Ed è qui che invece abbiamo l’opportunità di sfruttare questa perturbazione come occasione di apprendimento per riportarci in traiettoria, ma in modo sempre più consapevole. Non ci salveremo dall’estinzione solamente attraverso un vaccino, ma attraverso la complessa capacità di individuare e spegnere sul nascere la prossima epidemia (prevenire è meglio che curare….).
Finché rimarremo umani e la nostra scala dei bisogni non cambierà (Abraham Maslow) proseguiremo sulle traiettorie di sviluppo che porteranno alla decarbonizzazione, all’aumento dei passeggeri e delle merci trasportate, dell’urbanizzazione in megalopoli sempre più numerose e affollate ma che dovranno essere sempre più smart, soprattutto nel senso di sempre più sostenibili. L’economia circolare come premessa fondamentale perché tutto ciò si avveri. Dobbiamo inventare il nuovo metabolismo industriale che farà si che l’astronave Terra ci trasporti ancora nell’Universo per lungo tempo, o almeno finché rimarremo umani….

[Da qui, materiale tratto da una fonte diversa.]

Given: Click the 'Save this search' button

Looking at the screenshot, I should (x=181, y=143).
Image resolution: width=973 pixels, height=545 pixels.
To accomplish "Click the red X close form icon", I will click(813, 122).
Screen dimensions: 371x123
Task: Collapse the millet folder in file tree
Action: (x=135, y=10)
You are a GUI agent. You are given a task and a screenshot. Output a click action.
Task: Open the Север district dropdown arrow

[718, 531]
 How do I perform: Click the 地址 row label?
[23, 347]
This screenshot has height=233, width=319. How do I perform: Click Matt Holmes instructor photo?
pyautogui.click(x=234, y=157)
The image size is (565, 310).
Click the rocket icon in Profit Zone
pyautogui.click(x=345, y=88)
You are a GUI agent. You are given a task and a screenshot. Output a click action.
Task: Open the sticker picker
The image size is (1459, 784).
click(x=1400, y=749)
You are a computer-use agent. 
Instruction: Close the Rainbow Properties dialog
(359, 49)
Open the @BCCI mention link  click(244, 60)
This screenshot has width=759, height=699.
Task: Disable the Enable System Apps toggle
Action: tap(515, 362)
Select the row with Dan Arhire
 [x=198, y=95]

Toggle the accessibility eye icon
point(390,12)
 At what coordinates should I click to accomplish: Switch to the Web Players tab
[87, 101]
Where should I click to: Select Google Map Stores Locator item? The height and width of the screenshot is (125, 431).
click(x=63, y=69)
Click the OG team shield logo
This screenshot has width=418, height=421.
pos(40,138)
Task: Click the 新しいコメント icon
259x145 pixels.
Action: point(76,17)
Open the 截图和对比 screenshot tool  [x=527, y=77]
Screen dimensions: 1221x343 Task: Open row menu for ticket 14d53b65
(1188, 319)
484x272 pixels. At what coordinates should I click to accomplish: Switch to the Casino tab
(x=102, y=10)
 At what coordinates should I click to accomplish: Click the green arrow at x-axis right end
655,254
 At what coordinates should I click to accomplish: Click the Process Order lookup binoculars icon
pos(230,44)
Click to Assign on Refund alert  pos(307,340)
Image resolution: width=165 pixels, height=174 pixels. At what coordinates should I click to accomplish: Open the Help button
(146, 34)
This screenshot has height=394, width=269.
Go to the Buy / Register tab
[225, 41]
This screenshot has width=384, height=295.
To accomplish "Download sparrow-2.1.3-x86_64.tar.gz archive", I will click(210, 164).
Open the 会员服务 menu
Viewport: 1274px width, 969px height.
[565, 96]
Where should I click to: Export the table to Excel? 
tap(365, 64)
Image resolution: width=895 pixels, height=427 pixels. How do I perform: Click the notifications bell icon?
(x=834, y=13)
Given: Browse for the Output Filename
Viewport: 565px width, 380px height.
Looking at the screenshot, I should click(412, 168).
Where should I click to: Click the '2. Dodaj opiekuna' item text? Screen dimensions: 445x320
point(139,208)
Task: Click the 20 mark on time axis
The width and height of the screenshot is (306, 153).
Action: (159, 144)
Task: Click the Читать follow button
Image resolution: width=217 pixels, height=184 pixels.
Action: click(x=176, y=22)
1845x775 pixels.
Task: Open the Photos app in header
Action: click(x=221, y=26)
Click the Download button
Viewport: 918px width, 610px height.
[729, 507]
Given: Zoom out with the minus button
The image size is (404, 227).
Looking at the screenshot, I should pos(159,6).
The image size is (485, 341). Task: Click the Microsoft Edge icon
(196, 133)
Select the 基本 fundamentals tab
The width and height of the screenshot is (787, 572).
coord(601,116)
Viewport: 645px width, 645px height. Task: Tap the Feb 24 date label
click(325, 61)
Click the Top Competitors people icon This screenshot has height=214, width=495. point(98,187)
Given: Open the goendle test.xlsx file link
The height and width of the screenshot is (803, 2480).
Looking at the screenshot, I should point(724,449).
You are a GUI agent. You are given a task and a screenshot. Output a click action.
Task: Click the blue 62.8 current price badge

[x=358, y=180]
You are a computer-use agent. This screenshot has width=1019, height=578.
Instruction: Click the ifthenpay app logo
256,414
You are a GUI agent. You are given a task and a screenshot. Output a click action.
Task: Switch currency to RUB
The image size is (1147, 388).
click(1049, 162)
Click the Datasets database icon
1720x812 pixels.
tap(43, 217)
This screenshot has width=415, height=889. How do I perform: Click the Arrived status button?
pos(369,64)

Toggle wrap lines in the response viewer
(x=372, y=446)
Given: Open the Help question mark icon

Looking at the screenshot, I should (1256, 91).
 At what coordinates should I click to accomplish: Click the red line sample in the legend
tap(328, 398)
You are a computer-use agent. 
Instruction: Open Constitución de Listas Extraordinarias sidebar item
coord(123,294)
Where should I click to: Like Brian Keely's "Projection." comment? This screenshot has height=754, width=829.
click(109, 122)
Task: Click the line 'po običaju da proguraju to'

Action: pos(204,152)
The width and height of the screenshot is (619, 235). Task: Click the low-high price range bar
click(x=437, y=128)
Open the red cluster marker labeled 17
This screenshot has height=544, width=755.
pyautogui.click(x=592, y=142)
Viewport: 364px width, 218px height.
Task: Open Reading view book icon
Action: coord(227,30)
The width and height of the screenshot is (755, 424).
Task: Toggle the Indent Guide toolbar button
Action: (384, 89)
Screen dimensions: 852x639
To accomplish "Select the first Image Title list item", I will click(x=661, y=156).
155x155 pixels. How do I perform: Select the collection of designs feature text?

Per l’Homo Deus, non più solo Sapiens (Harari) e per la singolarità prossima ventura (Ray Kurzveil) cambieranno gli invarianti antropologici, cambierà il paradigma dei bisogni e il sistema avrà davvero un equilibrio diverso. Nel frattempo, se contro l’Apocalisse possiamo nulla, per tutto il resto ricordiamoci che l’omeostasi del sistema è frutto soprattutto delle nostre decisioni e di come siamo capaci di interpretarne e prevederne gli impatti.
Per molti il Covid-19 è stato il classico esempio di cigno nero, ma a distanza di qualche settimana è chiaro a tutti che si è trattato di un rinoceronte grigio. E che ce ne sono molti altri che già si aggirano fra di noi.
Non possiamo che convenire con Francis Bacon:
He that will not apply new remedies must expect new evils; for time is the greatest innovator.